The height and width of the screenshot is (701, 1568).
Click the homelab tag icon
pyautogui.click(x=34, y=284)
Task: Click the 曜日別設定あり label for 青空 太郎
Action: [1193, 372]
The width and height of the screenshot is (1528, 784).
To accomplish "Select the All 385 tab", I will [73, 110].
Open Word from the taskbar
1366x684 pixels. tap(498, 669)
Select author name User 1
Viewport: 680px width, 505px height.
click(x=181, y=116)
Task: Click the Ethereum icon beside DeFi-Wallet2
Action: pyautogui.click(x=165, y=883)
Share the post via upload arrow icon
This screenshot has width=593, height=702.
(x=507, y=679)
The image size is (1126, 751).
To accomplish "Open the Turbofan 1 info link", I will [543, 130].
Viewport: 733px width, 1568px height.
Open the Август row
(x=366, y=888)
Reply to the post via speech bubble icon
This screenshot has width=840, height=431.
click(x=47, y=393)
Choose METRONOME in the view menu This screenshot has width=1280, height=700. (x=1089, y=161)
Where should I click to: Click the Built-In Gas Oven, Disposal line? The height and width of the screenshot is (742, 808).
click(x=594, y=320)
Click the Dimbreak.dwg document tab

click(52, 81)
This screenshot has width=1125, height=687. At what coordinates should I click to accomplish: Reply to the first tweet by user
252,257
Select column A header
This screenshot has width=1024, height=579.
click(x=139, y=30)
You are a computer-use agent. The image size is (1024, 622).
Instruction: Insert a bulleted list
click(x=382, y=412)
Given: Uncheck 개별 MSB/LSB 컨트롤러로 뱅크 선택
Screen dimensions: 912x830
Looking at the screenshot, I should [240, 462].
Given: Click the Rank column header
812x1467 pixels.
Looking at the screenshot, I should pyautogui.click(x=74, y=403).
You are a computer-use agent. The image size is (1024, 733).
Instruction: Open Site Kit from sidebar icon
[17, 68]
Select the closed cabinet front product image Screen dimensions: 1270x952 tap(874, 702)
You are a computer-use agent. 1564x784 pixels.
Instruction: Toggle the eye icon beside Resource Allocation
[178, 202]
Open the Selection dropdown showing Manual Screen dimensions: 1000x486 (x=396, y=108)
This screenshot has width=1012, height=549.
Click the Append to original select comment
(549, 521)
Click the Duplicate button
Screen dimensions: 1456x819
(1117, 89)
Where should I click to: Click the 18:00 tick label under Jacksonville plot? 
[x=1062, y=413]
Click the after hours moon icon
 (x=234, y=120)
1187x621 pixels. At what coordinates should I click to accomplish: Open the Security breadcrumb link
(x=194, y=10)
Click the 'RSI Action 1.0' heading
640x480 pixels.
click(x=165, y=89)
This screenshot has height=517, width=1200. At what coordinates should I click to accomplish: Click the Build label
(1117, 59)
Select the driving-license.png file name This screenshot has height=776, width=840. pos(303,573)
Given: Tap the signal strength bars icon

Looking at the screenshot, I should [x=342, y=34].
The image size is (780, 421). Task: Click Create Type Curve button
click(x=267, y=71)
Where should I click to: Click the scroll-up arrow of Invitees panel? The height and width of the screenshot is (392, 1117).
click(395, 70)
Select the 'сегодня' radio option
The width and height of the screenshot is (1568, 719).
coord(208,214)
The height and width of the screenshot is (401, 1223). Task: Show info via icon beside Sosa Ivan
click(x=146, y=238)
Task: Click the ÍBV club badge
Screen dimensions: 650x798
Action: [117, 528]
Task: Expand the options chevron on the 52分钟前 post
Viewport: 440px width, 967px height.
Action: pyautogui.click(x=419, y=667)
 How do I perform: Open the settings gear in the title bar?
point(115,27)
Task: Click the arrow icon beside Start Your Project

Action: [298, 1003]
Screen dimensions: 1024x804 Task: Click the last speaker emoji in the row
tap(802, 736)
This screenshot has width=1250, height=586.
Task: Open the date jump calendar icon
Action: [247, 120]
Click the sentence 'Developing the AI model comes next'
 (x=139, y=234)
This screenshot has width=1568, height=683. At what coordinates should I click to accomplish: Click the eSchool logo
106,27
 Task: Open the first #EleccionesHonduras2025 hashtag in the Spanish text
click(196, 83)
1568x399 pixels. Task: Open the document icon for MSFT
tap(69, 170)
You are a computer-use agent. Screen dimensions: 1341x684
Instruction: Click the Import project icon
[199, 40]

#### Assignment:
Collect from the data above every line that includes "header".

#### Answer to this exercise:
Select column A header
Given: Click the Rank column header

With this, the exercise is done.